Below is a listing; repeat exactly the lines from the one containing "Bloglo WordPress Theme (422, 2552)" to the one containing "Got it (144, 24)", both included.
== Segment start ==
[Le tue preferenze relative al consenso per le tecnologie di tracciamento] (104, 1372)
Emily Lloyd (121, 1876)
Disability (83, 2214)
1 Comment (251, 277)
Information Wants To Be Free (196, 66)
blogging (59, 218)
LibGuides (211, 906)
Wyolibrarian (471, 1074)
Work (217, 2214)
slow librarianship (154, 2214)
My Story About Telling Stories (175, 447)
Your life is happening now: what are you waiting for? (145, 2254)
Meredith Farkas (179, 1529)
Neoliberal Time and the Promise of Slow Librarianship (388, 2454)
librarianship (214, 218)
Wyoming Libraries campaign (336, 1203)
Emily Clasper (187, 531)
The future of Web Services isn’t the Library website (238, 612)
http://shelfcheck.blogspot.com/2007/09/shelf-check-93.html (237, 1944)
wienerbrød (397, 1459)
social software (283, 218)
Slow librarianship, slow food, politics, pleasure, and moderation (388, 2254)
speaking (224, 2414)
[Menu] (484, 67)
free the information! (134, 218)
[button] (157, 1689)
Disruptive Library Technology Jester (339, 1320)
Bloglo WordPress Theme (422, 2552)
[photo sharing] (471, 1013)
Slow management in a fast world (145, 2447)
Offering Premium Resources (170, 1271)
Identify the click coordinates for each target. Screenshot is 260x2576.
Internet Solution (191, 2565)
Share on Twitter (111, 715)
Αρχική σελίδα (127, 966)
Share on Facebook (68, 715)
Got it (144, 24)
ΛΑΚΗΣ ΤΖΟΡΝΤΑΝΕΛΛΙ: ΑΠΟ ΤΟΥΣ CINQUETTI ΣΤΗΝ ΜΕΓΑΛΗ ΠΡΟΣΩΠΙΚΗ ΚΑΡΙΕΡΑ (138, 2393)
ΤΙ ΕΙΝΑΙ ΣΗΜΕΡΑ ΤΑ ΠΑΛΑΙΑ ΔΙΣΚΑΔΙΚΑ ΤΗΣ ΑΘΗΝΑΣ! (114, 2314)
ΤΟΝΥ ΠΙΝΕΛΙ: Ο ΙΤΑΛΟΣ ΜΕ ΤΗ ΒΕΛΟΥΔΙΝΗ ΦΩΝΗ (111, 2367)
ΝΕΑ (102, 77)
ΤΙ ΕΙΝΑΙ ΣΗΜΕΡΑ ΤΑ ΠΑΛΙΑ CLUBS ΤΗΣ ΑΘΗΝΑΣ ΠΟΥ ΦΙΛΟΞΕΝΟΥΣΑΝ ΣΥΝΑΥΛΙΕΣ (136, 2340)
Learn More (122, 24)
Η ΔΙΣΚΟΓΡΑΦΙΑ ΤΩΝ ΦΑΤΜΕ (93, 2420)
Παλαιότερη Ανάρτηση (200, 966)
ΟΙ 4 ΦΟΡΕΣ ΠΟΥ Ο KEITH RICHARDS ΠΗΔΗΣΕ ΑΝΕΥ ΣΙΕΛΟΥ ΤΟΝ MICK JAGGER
== Segment end ==
◆ TASK RESPONSE
Bloglo WordPress Theme (422, 2552)
[photo sharing] (471, 1013)
Slow management in a fast world (145, 2447)
Offering Premium Resources (170, 1271)
Identify the click coordinates for each target. Screenshot is 260x2576.
Internet Solution (191, 2565)
Share on Twitter (111, 715)
Αρχική σελίδα (127, 966)
Share on Facebook (68, 715)
Got it (144, 24)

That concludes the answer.